Source extract:

Echostar/Dish Network Pulls Viacom Channels
RedWolves2 writes "As was mentioned yesterday, Viacom was trying to warn Dish Network customers over the weekend that its channels were going to be pulled from their service. Well today those channels were finally pulled. 'EchoStar Communications Corp. on Tuesday pulled from service 16 of Viacom's local CBS stations and 10 of its national channels after the companies failed to agree on contract terms and prices.' Echostar will provide a $1 monthly credit to customers who lose programming while the channels are unavailable. Sorry but $1 a month is not exactly a fair trade off. DirecTV sounds like a great choice."
I am actually on the Dish networks side on this one; what Viacom is trying to with their crappy channel bundling is a joke. That said however, CBS has CSI and Survivor, for most people $1/month is nowhere near good enough.
"The crows seemed to be calling his name, thought Caw."
How about reducing all the packages back to where they were last year, and charging the people who actually WANT Viacom's crap a couple bucks a month? I think I can survive without Racist Entertainment TV & No-Music TV.
Yeah, okay, no South Park is gonna hurt, but that's what the net is for.
I have to give Charlie credit for standing up to viacom.
I have Charter Cable, and viacom is running ads stating the obivous, that EchoStar/Dish Network is not meeting demands, and airing it on all providers.
This whole situation does not affect me, why bother me?
people talk about crap channels on TV, but that's the point. the reason you can't just pick the channels you want, and skip the crap is because companies like viacom make you take the good with the bad.
of all the viacom channels they offer, the one i want is comedy central. that's it. but i still have to get mtv, nickelodian (sp?), and all their other crap. I DON'T WANT IT.
but i have to get it whether i want it or not, because that's the only way viacomm will sell it.
remind anyone of a certain software companies business practices? you want Windows? you're getting IE and WMP bundled together.
good for dish network sticking standing up to them. hell, i'll probably sign up tomorrow in support of the stance they're taking.
I am a DirecTV subscriber, but I've really got to admire Dish' handling of this. Granted, $1/mo. doesn't seem sufficient.
One gripe I have with DirecTV isn't really DirecTV's fault, as evidenced by this thing with EchoStar: why do I have to sit down every couple of months to erase all of the CRAP from "Channels I Receive" list (freestanding TiVo), and pay $50/mo. for the 10 channels I regularly watch?
Packaging isn't just DirecTV/Dish' fault, but the fault of the conglomerates' anti-competitive muscle flexing. You know, if I had to pay $2.00 per month for that channels I do watch (plus $10 for HBO), I'd still be at $50/mo., but I'd be much, much happier about it because I'd know (or at least feel) that I was in control of it.
--Jim (me)
Here in Columbus (OH), about three years ago the local CBS affiliate started pressuring Time Warner to carry Ohio News Network on their basic analog cable service in order to continue rebroadcasting CBS. It was a mess, and all the other news agencies loved it. Everything went nuts about a month before the contract renewal deadline, and both sides dug in.
About two weeks before the station was to be pulled from the lineup, Time Warner sent rabbit ears to every customer and included instructions (both written and on their special channel running every half hour). If a customer wasn't sure how to set things up, a tech would even come out before the deadline so that CBS would still work seemlessly. Time Warner took the game to a level the CBS affiliate wasn't ready for.
The end result: Time Warner agreed to carry ONN on digital cable, and the CBS station stayed on regular analog cable. I'm not sure, but I don't believe there was even a rate increase given to the CBS station.
I wouldn't be surprised if these tactics by Viacom end up with the exact same result. Dish may lose a few customers in this, but that's nothing compared to the marketshare Viacom loses if people don't just randomly stumble onto their channel and watch for a half hour. If your station isn't even offered, people just can't watch it, and advertisers just don't want to pay lots of money for that. The price of poker is high here, but I'm pretty sure Viacom's in the position with the most to lose (and the potential gains are only modest).
Long, cute, or funny Sigs are just another form of over compensation, used by geeks, nerdz, etc.

(Items from a data source)

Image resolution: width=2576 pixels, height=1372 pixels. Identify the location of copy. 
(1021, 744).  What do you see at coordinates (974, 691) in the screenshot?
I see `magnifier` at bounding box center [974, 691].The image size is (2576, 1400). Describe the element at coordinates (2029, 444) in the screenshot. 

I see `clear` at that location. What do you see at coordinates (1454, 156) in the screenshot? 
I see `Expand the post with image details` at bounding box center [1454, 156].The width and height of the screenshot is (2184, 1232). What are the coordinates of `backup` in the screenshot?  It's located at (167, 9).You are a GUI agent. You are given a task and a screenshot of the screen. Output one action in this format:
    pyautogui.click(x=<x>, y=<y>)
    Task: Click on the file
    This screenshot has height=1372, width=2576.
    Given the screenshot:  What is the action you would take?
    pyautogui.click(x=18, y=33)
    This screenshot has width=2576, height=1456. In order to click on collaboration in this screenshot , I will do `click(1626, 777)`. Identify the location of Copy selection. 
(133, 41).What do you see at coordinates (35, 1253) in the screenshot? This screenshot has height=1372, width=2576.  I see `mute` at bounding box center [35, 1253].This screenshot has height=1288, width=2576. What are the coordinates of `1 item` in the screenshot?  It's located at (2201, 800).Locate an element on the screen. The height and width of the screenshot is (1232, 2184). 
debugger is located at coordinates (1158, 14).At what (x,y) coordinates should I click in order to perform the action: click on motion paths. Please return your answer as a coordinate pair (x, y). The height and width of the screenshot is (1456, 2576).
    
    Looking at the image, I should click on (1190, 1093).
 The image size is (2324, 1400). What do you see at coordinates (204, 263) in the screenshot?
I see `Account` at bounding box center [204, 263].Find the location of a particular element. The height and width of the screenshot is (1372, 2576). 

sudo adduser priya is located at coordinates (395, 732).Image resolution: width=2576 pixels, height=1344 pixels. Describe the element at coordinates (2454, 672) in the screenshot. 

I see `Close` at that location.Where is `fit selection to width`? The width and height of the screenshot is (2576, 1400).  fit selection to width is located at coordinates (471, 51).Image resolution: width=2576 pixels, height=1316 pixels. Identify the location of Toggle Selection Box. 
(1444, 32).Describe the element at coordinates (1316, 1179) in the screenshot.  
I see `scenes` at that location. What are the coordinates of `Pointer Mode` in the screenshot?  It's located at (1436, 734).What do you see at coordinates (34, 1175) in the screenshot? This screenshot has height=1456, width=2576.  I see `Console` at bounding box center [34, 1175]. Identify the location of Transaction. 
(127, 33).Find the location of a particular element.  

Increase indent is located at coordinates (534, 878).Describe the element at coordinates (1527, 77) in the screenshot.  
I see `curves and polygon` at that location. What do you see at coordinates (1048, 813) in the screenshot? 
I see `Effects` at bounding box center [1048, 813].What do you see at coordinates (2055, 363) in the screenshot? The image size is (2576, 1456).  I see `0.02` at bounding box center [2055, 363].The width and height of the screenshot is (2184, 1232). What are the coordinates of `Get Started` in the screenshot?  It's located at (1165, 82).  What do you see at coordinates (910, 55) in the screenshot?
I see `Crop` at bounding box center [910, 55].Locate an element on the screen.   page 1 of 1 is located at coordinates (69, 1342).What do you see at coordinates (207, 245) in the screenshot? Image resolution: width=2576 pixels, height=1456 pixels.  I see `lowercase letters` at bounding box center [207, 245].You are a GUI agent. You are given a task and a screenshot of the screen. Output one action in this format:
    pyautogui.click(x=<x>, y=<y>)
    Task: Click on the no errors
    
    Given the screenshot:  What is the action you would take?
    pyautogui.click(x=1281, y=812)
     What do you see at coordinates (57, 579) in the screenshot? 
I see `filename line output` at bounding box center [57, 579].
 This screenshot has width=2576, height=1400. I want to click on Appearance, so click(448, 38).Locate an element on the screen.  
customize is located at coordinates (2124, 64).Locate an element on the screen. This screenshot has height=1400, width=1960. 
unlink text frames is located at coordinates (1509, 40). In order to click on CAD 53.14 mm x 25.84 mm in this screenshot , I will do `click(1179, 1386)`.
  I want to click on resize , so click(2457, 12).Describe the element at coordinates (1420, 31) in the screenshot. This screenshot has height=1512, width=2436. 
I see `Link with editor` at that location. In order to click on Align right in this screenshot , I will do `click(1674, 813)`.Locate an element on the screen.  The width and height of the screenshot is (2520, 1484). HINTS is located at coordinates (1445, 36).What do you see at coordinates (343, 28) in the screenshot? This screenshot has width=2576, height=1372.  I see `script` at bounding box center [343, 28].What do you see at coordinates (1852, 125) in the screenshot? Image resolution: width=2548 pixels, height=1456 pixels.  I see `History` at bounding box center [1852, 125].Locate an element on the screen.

Exercise requirements:
**A)** Please reproduce the stretch of the Dish Network discussion from "I have to give" through "will sell it." word for word.
**B)** According to the Dish Network discussion, how many of Viacom's local CBS stations did EchoStar pull from service?

Completed exercise:
**A)**
I have to give Charlie credit for standing up to viacom.
I have Charter Cable, and viacom is running ads stating the obivous, that EchoStar/Dish Network is not meeting demands, and airing it on all providers.
This whole situation does not affect me, why bother me?
people talk about crap channels on TV, but that's the point. the reason you can't just pick the channels you want, and skip the crap is because companies like viacom make you take the good with the bad.
of all the viacom channels they offer, the one i want is comedy central. that's it. but i still have to get mtv, nickelodian (sp?), and all their other crap. I DON'T WANT IT.
but i have to get it whether i want it or not, because that's the only way viacomm will sell it.

**B)** 16